To do
Could you give back every record below exactly, leaving out the pictures?

==== Extracted information ====

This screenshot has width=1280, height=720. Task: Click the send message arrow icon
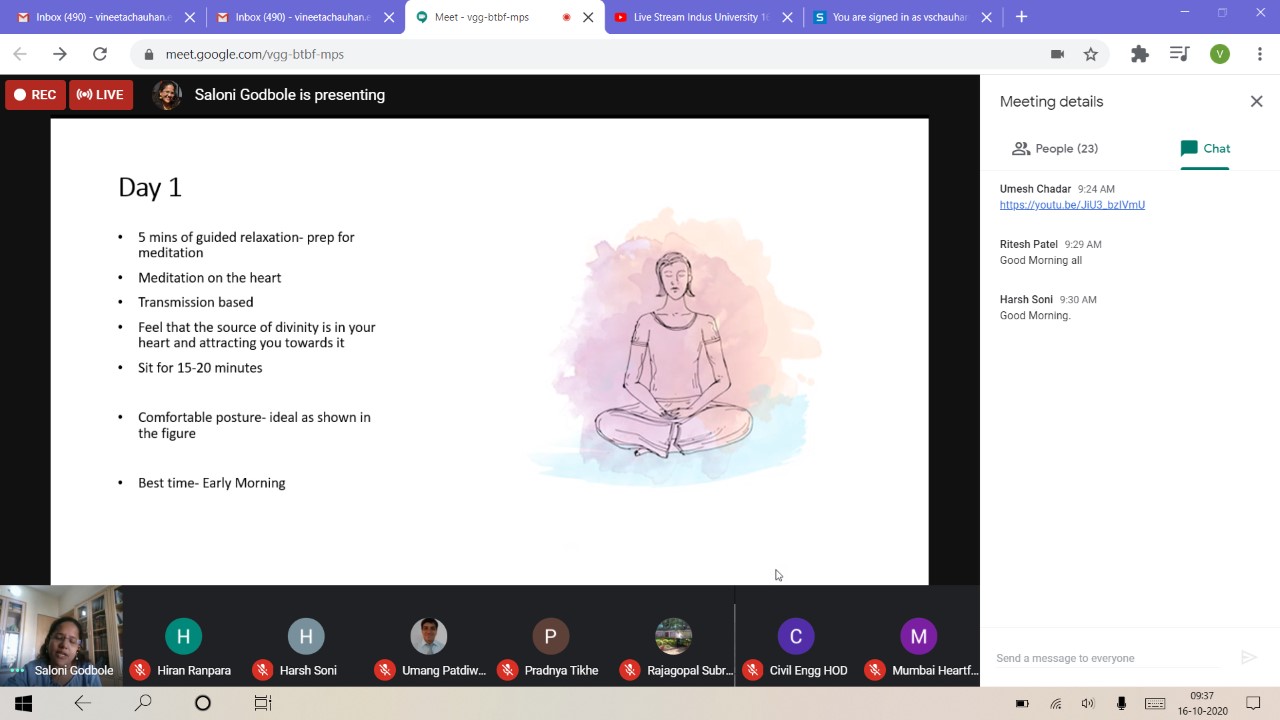(1248, 657)
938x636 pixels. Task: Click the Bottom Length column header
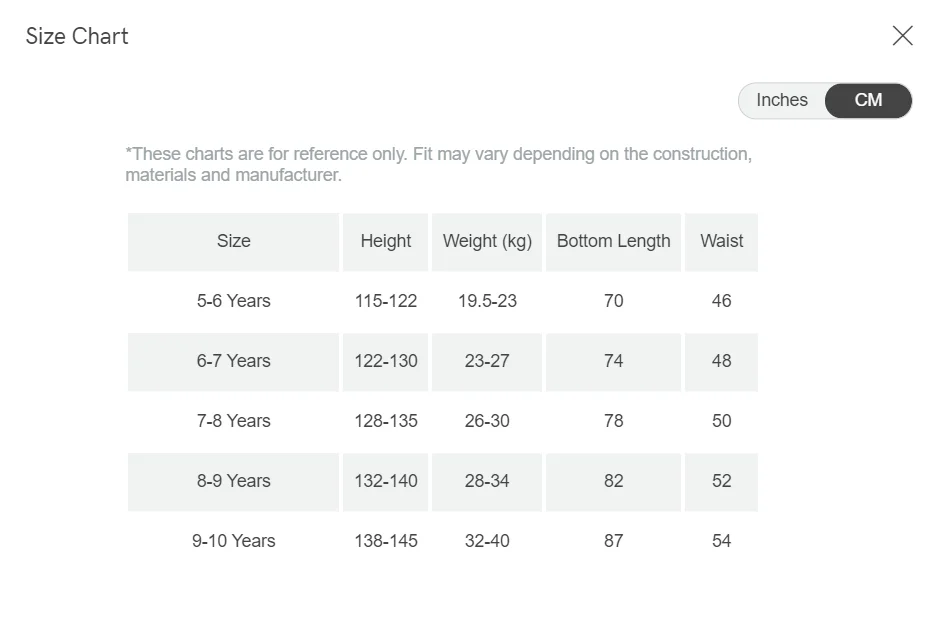(613, 241)
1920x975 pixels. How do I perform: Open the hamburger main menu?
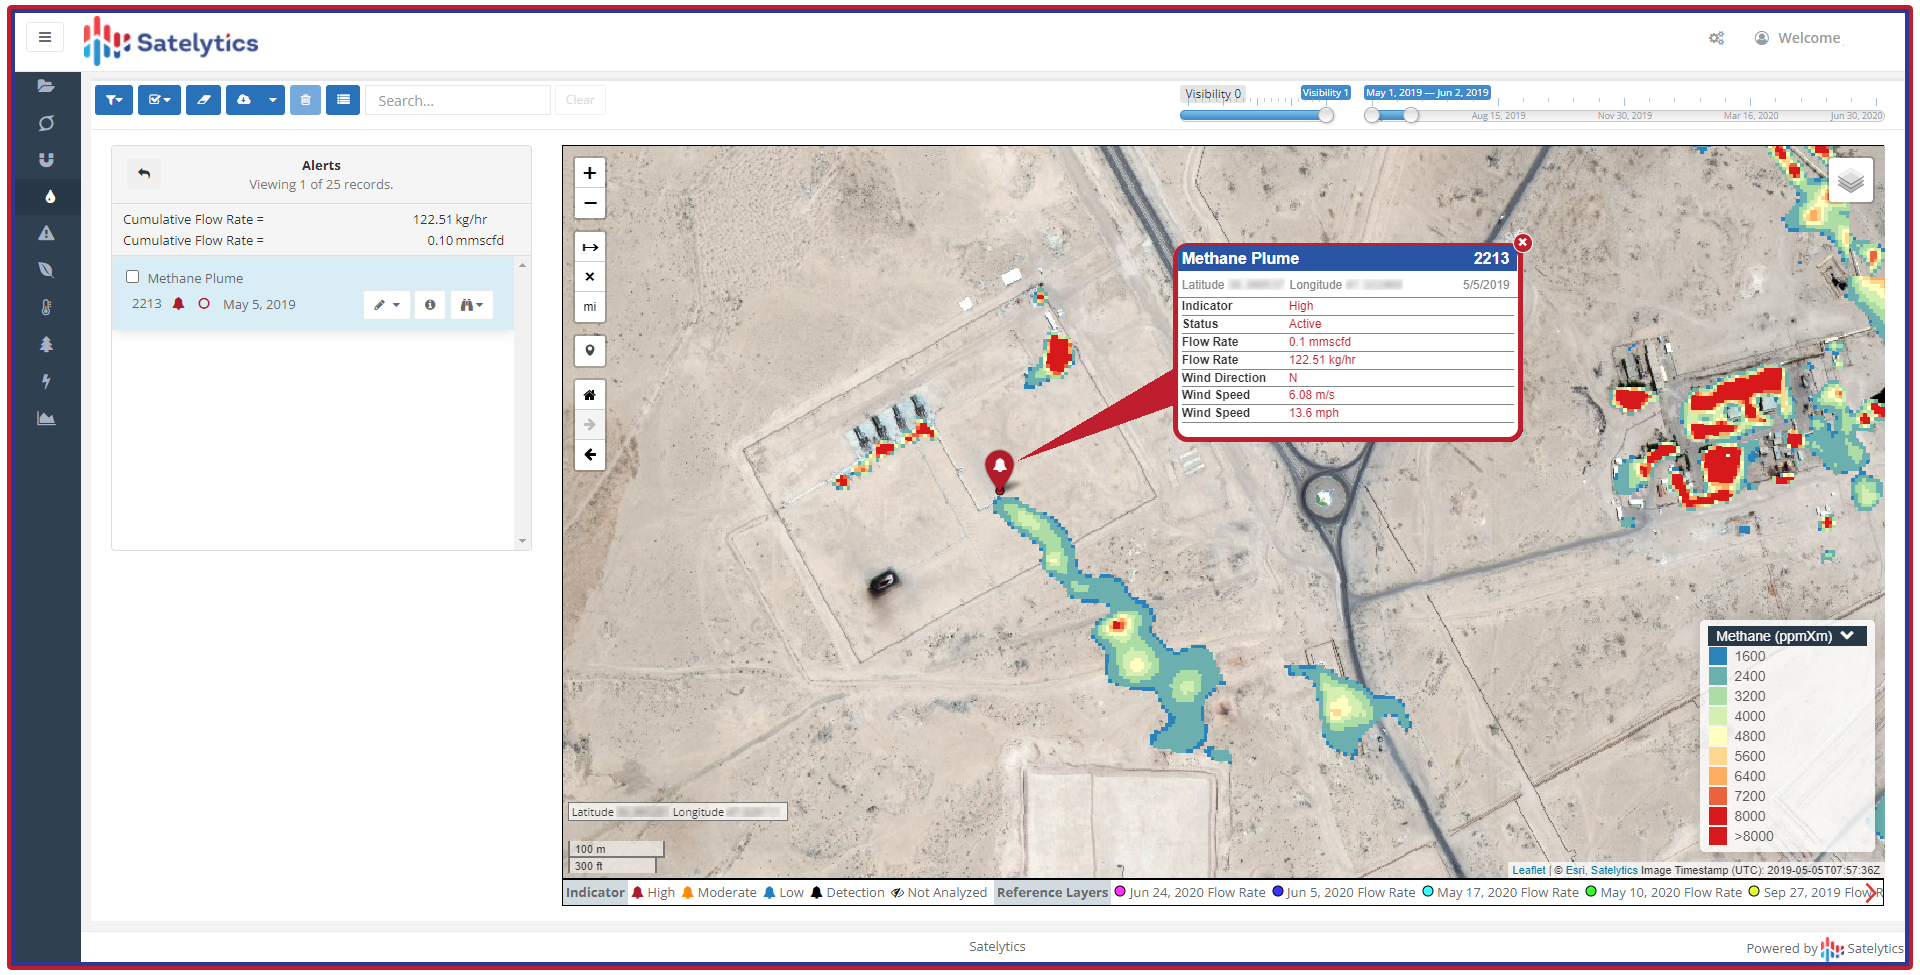(x=45, y=38)
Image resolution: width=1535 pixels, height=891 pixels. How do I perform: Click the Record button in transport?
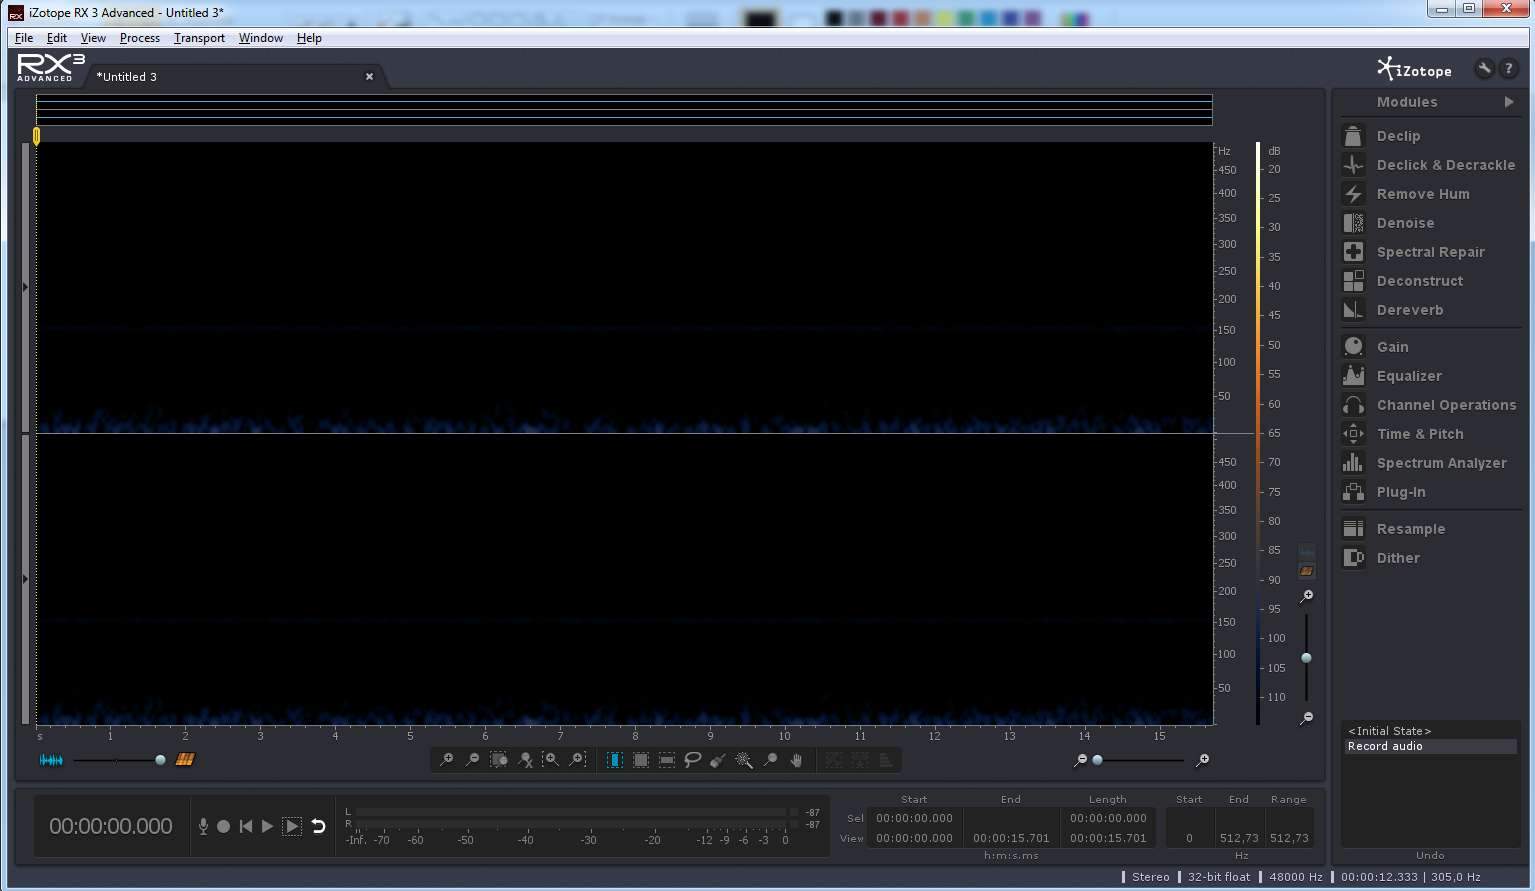click(x=224, y=826)
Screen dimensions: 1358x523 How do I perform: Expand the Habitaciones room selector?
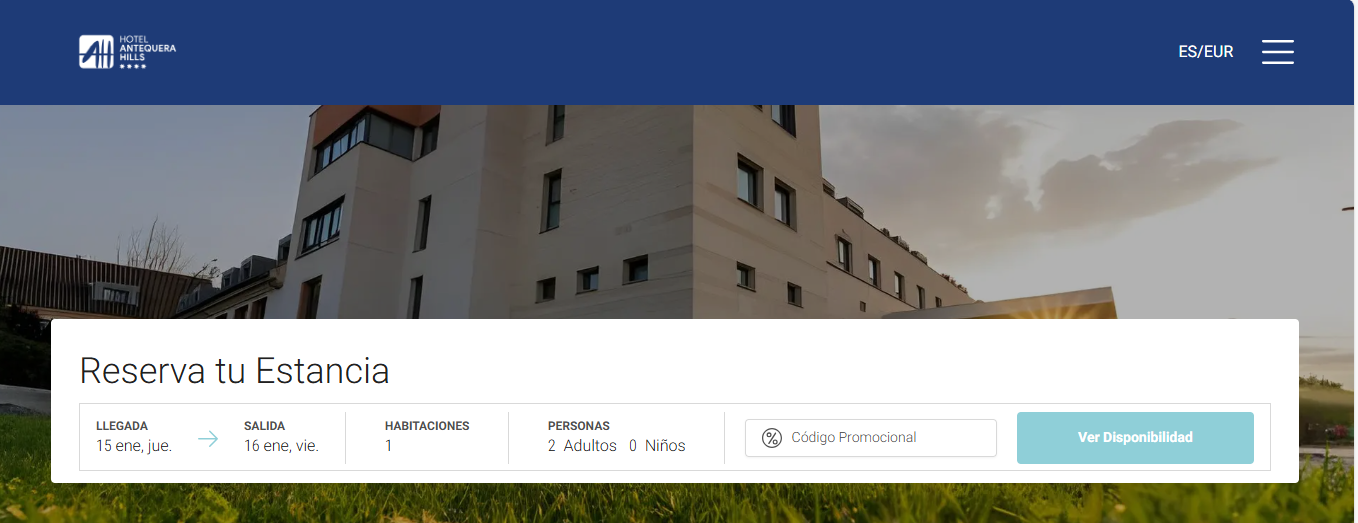(427, 437)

====

Solution for this exercise
This screenshot has width=1280, height=720. Task: Click the send message arrow icon
(1248, 657)
938x636 pixels. Task: Click the Bottom Length column header
(613, 241)
1920x975 pixels. How do I perform: Open the hamburger main menu?
(x=45, y=38)
Image resolution: width=1535 pixels, height=891 pixels. How do I perform: Click the Record button in transport?
click(x=224, y=826)
Screen dimensions: 1358x523 How do I perform: Expand the Habitaciones room selector?
(427, 437)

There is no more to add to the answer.